After the above commands on both servers when I try the following command from X:

traceroute -s|One of Y's additional IPs| google.com

I get this:

traceroute to google.com (173.194.70.113), 30 hops max, 60 byte packets
 1  * * *
 2  * * *
 3  * * *
 4  * * *
 5  * * *
 6  * * *
 7  * * *
 8  * * *
 9  * * *
10  * * *
11  * * *
12  * * *
13  * * *
14  * * *
15  * * *

Best Answer

At least two errors are in your setup:

  1. ServerX needs routing rules to forward traffic from Y1 to the tunnel.
  2. tuny on ServerY needs a peer address.
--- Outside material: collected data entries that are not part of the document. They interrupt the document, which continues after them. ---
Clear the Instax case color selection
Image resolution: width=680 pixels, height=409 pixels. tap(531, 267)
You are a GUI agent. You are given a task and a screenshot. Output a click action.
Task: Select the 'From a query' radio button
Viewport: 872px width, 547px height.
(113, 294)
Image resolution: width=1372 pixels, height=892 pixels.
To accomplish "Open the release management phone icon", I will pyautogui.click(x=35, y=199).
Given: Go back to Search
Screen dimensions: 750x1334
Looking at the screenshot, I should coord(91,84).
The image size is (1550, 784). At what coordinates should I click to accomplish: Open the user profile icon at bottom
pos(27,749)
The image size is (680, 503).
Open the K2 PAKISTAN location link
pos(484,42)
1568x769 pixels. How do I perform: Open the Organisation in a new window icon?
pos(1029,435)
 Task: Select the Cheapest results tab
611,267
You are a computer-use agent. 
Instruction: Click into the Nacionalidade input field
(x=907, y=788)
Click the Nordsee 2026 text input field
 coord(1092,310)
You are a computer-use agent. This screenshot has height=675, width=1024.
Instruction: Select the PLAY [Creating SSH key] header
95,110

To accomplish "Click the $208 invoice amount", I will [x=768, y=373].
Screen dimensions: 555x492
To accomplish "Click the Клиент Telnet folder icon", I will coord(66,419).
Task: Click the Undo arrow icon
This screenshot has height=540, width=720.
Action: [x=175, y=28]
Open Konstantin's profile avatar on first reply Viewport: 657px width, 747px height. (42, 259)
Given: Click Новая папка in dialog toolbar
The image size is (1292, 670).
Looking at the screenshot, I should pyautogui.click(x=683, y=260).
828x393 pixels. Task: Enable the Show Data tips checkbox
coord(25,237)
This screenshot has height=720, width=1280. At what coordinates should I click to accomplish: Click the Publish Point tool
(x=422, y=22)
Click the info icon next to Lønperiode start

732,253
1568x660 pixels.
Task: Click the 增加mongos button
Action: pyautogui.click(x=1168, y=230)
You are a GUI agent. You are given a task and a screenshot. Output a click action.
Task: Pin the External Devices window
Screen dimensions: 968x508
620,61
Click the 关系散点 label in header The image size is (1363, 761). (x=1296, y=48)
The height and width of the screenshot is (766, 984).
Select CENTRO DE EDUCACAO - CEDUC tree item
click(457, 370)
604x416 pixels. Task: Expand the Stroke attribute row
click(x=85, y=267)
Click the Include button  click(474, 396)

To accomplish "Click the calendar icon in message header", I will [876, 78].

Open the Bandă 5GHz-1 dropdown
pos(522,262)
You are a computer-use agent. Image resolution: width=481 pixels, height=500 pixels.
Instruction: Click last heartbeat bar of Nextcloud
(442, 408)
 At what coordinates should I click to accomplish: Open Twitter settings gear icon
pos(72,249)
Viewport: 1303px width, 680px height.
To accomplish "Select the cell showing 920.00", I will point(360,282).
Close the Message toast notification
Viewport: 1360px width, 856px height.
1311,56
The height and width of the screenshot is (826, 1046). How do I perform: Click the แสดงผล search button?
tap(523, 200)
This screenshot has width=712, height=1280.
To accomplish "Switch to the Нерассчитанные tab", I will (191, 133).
Also use /32 routes and masks for migrated addresses to prevent routing loops.

Let:

  1. ServerX main IP = X
  2. ServerY main IP = Y
  3. ServerY additional IP = Y1

Then the following I believe is closer to working config:

ServerX:

...
ip tunnel add tun0 mode gre remote Y local X ttl 255
ip link   set tun0 up

ip addr add Y1/32 dev eth0
ip addr add 10.10.1.1 dev tun0 peer 10.10.1.2

ip route  add default via 10.10.1.2 dev tun0 table 100
ip rule   add from  Y1 table 100

ServerY

ip tunnel add tun0 mode gre remote X local Y ttl 255
ip link   set tun0 up

ip addr add 10.10.1.2 dev tun0 peer 10.10.1.1

ip route add Y1/32 via 10.10.1.1 dev tun0

You may also consider alternative setup with single GRE tunnel and static NAT on ServerY to make IP addresses on ServerY available for services on ServerX.

UPD:

I just checked this. It seems to be working.

Relevant iptables config to allow traffic flows:

ServerY:

-A FORWARD -d Y1 -o tun0 -j ACCEPT
-A FORWARD -s Y1 -i tun0 -j ACCEPT
-A INPUT -p gre -j ACCEPT

ServerX:

-A INPUT -p gre -j ACCEPT

Problems can be debugged in the following order:

  1. Be sure that X and Y are reachable.
  2. Be sure that the tunnel is up and working: ping <tunnel-peer-address>.
  3. If not, check if providers allow GRE traffic.
  4. Track how icmp packets are processed: tcpdump -i tun0 icmp and tcpdump -i eth0 icmp.

Good book is "Linux Advanced Routing & Traffic Control HOWTO".